There is just so much out there! If I look long enough, I feel like I'm drowning in writers' resources. It should be a comfort to know that so many freelance writers want to help fellow writers by providing plenty of valuable content and tools for securing new writing gigs. Yet, sometimes, it just isn't so great. Too much information. There are too many well-meaning writers out there trying to say the same things. Heck, even I can fall into that trap sometimes. The content is valuable either way if it provides a genuine solution(s) to a writer's problems - no matter how many times you stumble up on it while using the search engine.


This becomes a serious case of "information saturation." I am likening it to drowning for the obvious analogous imagery. (It is also helps, that I'm afraid of drowning.) You can choke on all of the finely-worded tips, lessons, and case studies. As a new writer, especially, this can be more of a curse than it is a blessing since you may get sucked into long hours of reading and re-reading the same things about writing that you've heard elsewhere.
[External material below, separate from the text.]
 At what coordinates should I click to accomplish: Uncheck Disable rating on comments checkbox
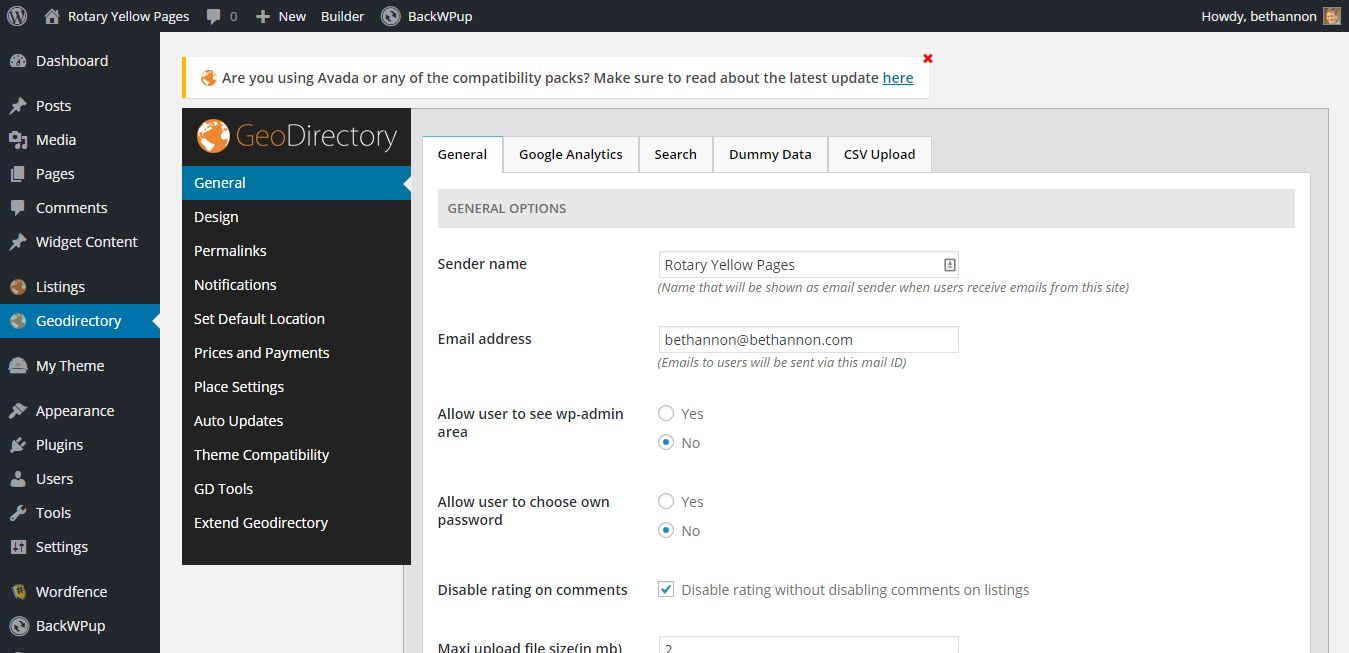666,590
Perhaps, you, like me, would prefer to spend less time reading about writing and actually doing the writing.

Now, I'm not denigrating the place of education. After all, that is what many of these sites are holding out to new freelance writers. For me, that time is past, in many ways. My real concern is finding the sort of gigs that pay well and allow me to expand my portfolio as a freelancer. I shouldn't be picking over the meager offerings made available by so many ghostwriting jobs you find online. That's a personal choice that needs to be fleshed out into new actions.

What Do You Do?

Limit your resources. If you must refer to writers' resources, one of the best things you can do is limit how many you are actively reading and participating in. You only have so many hours in a day. (That is especially true for me since I have the two boys taking up the time too.) Pick your favorites and stop there.

Budget your time. Like I said, there's only so much time. You need to find a balanced way to approach the use of your resources so you do not start to sink under the weight of them. Writing must have a bigger priority than reading about the subject. You'll gain more by doing rather than hearing (or reading) about it. Writing is not a spectator sport. (Funny expression, but still true.) You must be fully engaged in creating schedules that keep you writing more than reading tips, tricks, or other writing resources.
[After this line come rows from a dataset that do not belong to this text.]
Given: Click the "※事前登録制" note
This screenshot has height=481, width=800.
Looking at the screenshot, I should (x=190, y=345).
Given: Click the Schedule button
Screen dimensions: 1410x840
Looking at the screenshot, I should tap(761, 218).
Don't let resources discourage you. Now, it may not make sense at first, but think about it. The more you read about freelance writers, writing, and the efforts needed to secure work on a consistent basis, the more overwhelmed you may become. You could start doubting your whole decision to become a freelancer in the first place. We writers can have fragile egos. The more we know about our status in the larger writing world the less satisfied we feel. The bottom line: Just be careful with what you read.

In Closing...

These are just a few points I wanted to bring to you attention. What you will deal with on a personal level as a writer may vary somewhat. Just remember that you don't have to drown in all the help. Take a careful and balanced approach...and for heaven's sake, keep writing!